The problem | Below are entries; copy exactly, and only, the lines from the one containing "Task: Click the" through their final line, leaving out pictures.

Data |
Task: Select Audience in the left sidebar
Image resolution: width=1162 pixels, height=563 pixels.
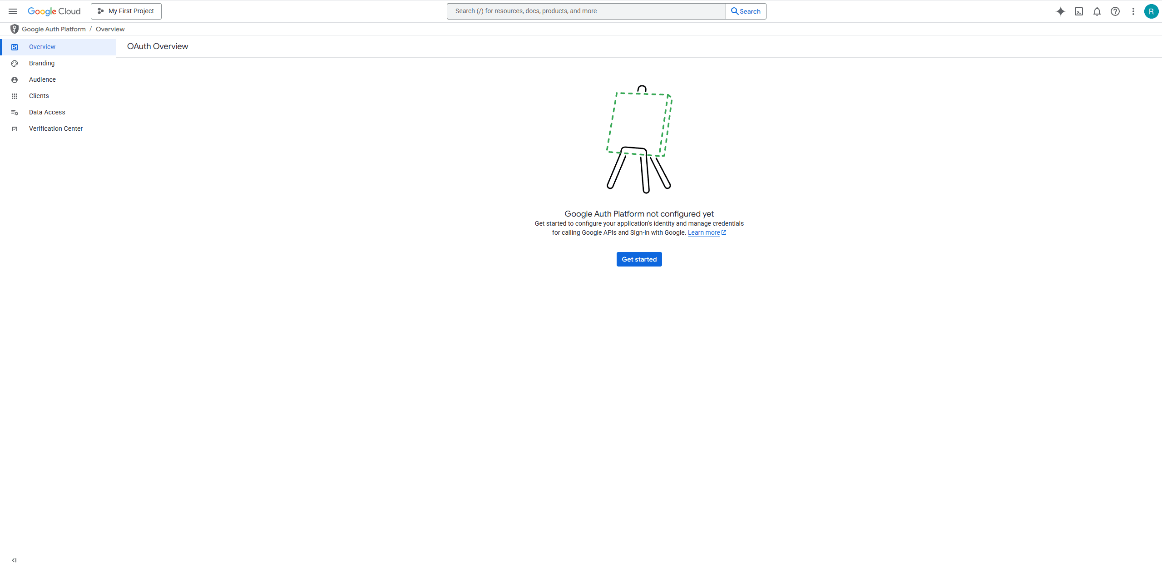Action: [x=42, y=79]
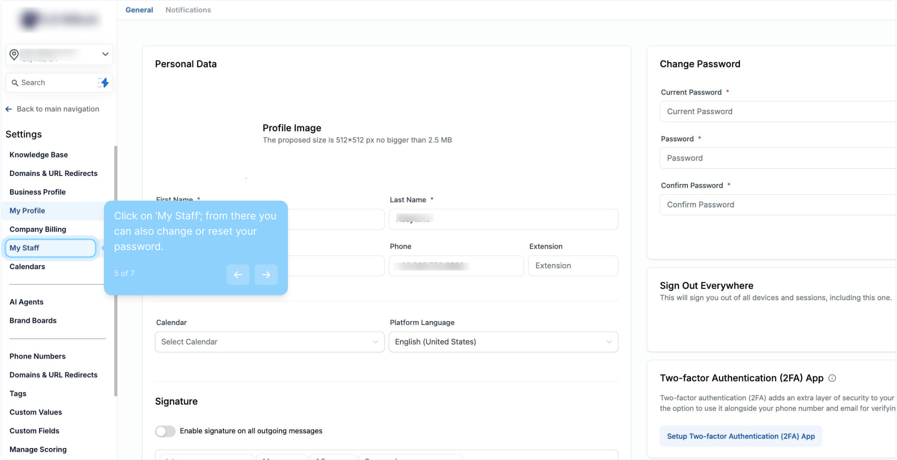Switch to the Notifications tab
The image size is (897, 460).
188,10
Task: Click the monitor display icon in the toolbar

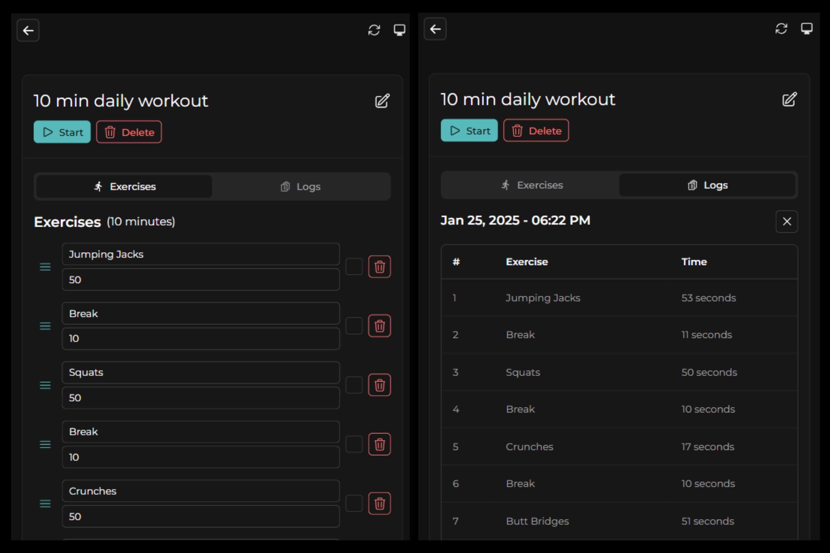Action: (x=399, y=30)
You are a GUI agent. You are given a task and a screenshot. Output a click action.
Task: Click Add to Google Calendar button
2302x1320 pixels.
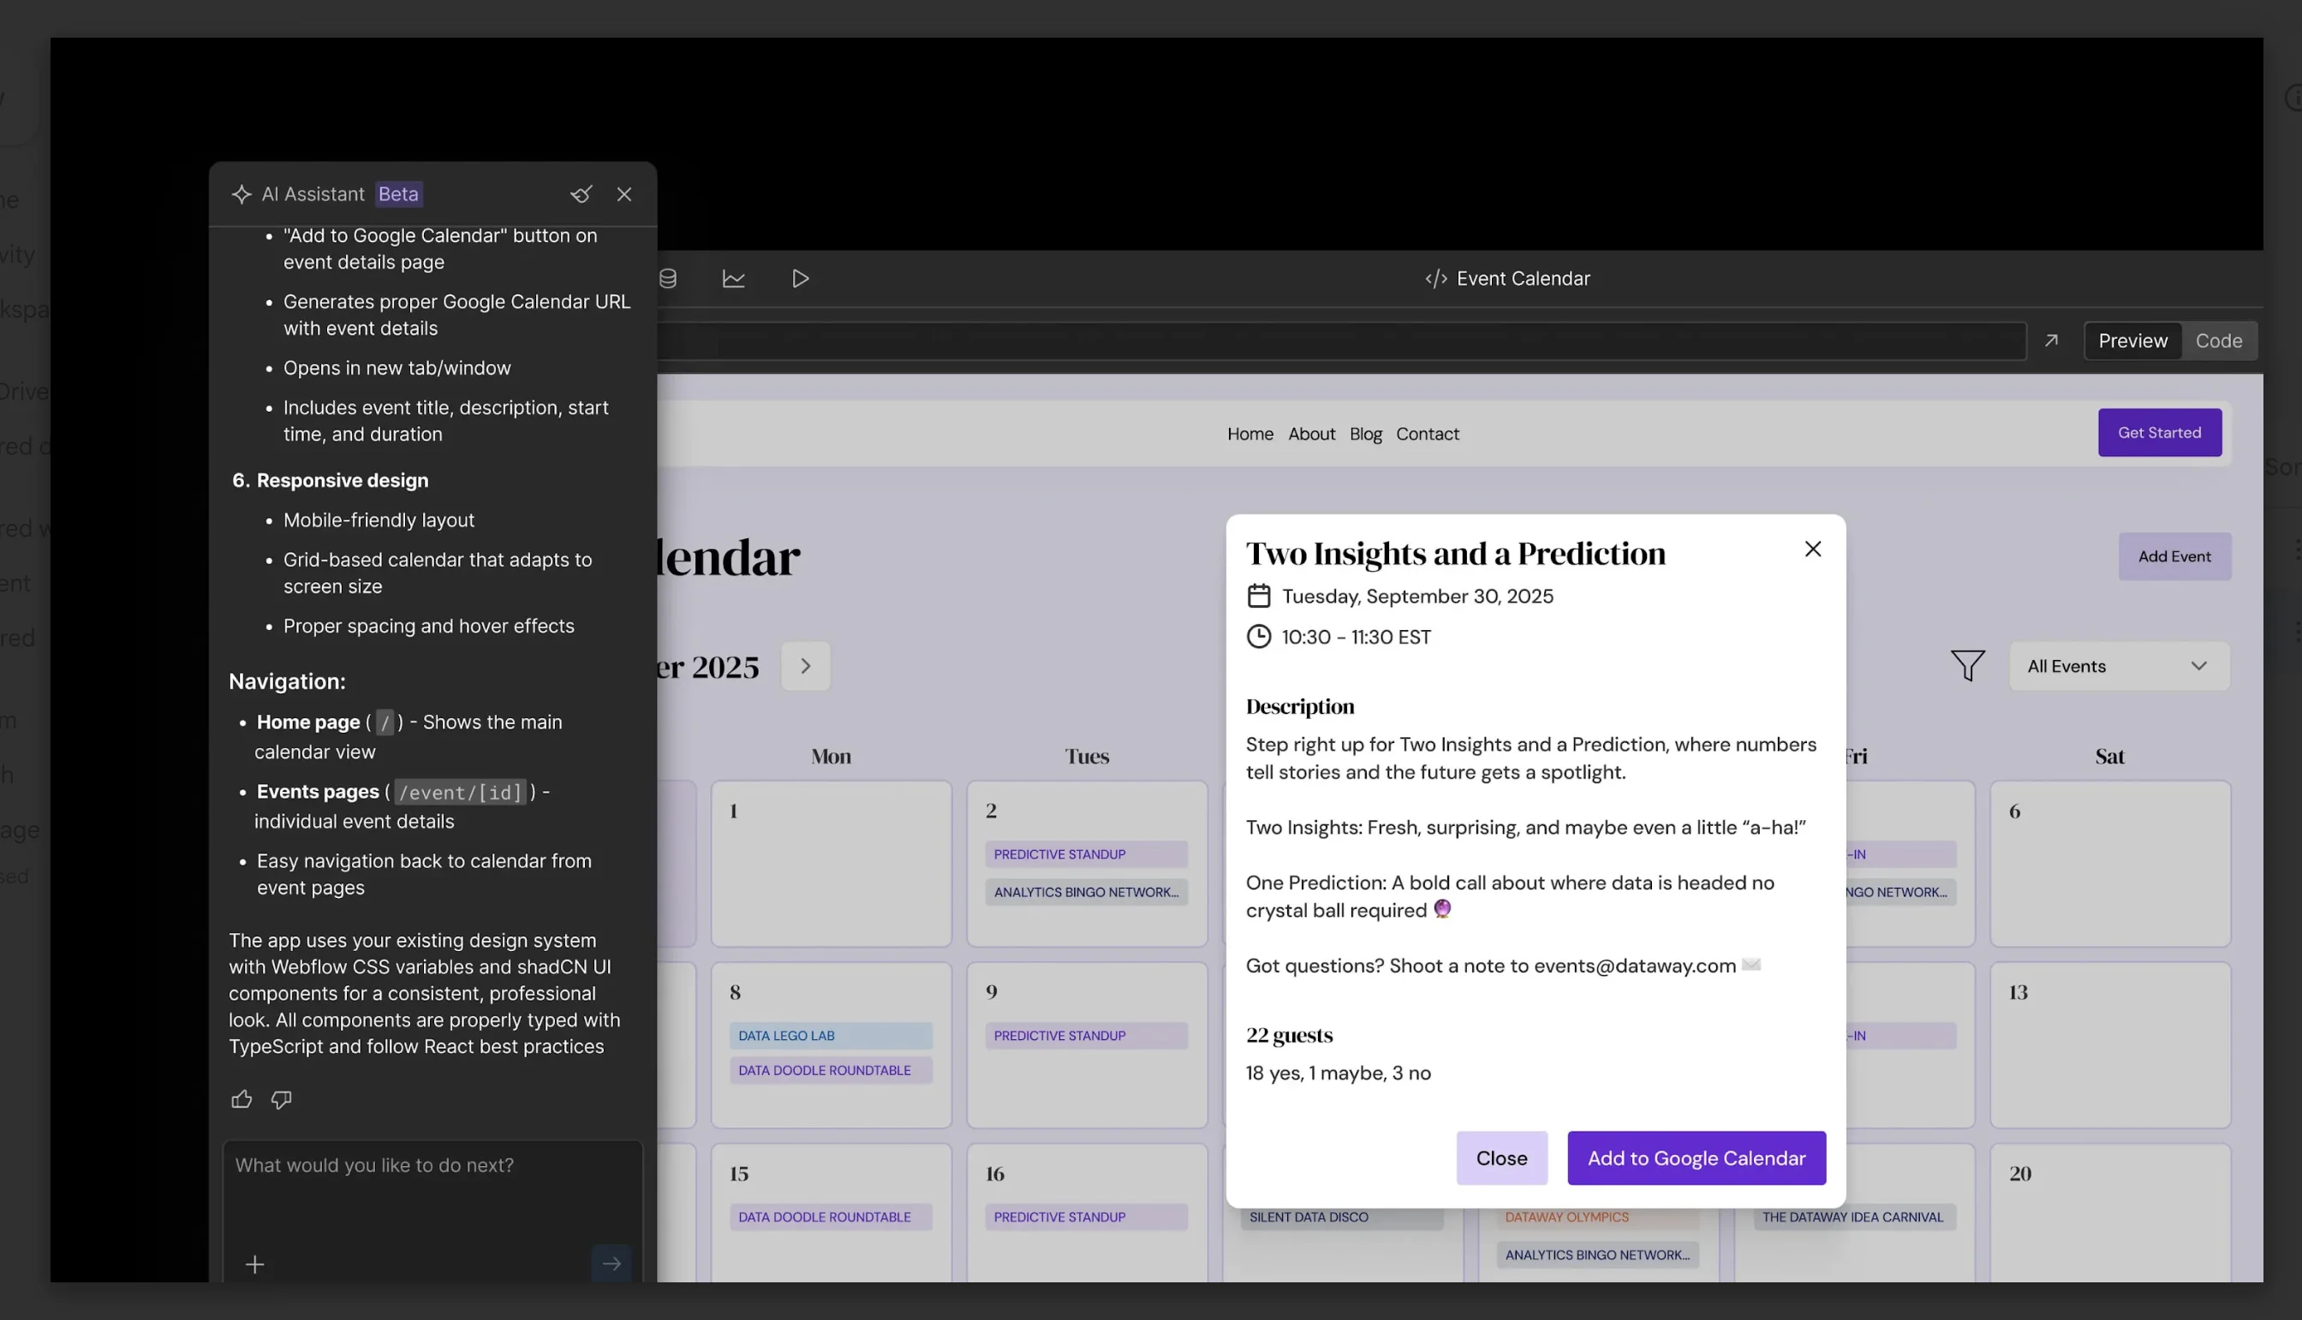coord(1696,1158)
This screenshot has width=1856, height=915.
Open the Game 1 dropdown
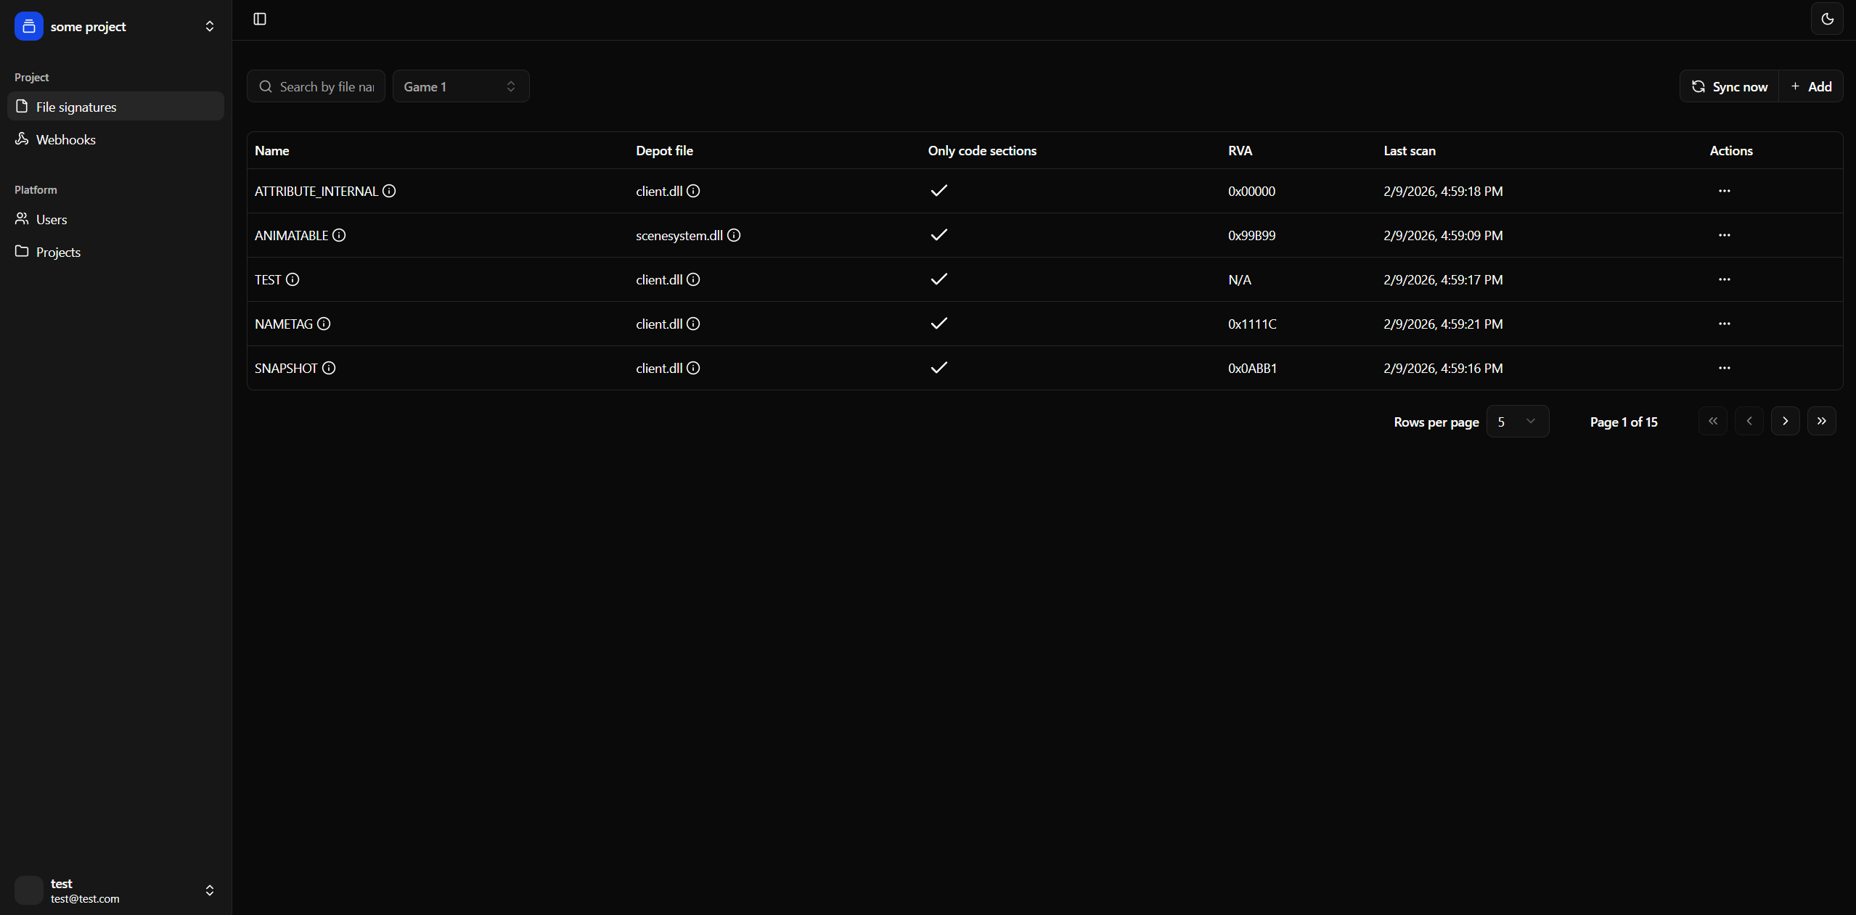tap(460, 86)
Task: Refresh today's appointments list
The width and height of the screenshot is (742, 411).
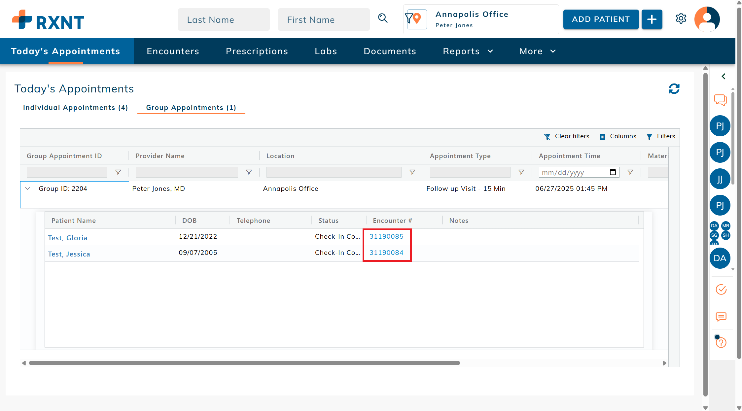Action: 674,89
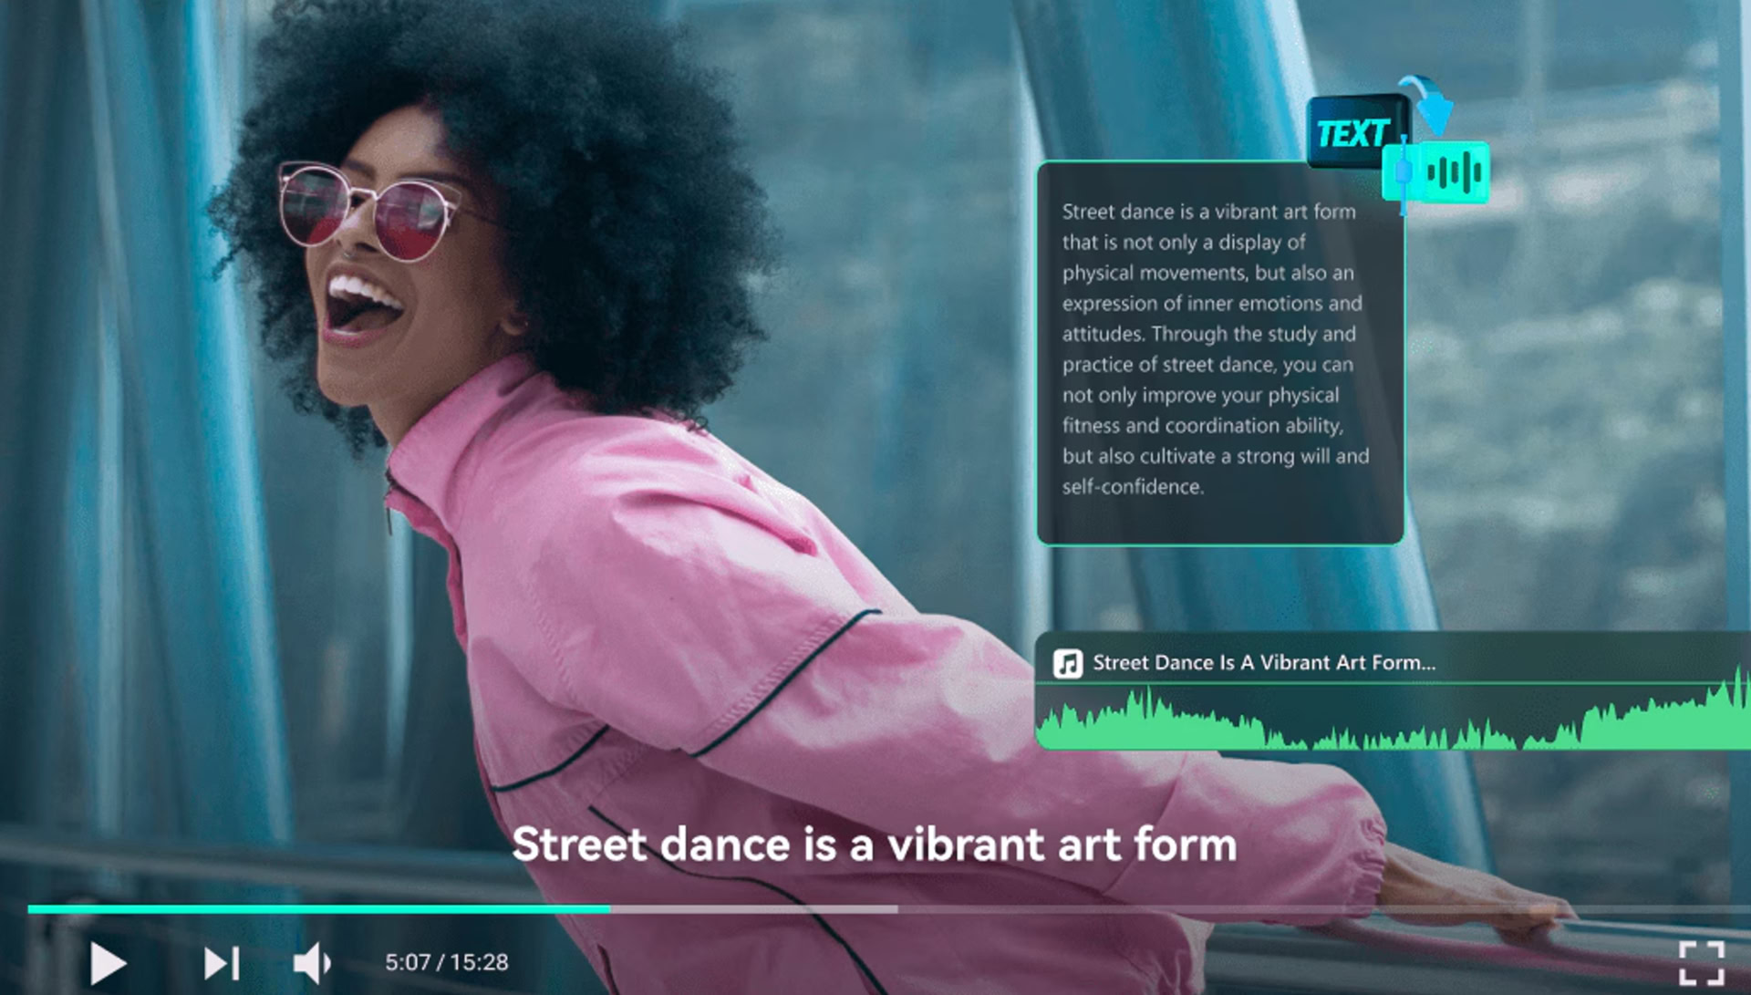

Result |
Task: Click the monitor display icon in the toolbar

Action: (x=399, y=30)
You are a GUI agent. You are given a task and a screenshot. Output a click action.
Task: Click Add to Google Calendar button
2302x1320 pixels.
coord(1696,1158)
This screenshot has width=1856, height=915.
Open the Game 1 dropdown
tap(460, 86)
Task: Refresh today's appointments list
The width and height of the screenshot is (742, 411).
Action: 674,89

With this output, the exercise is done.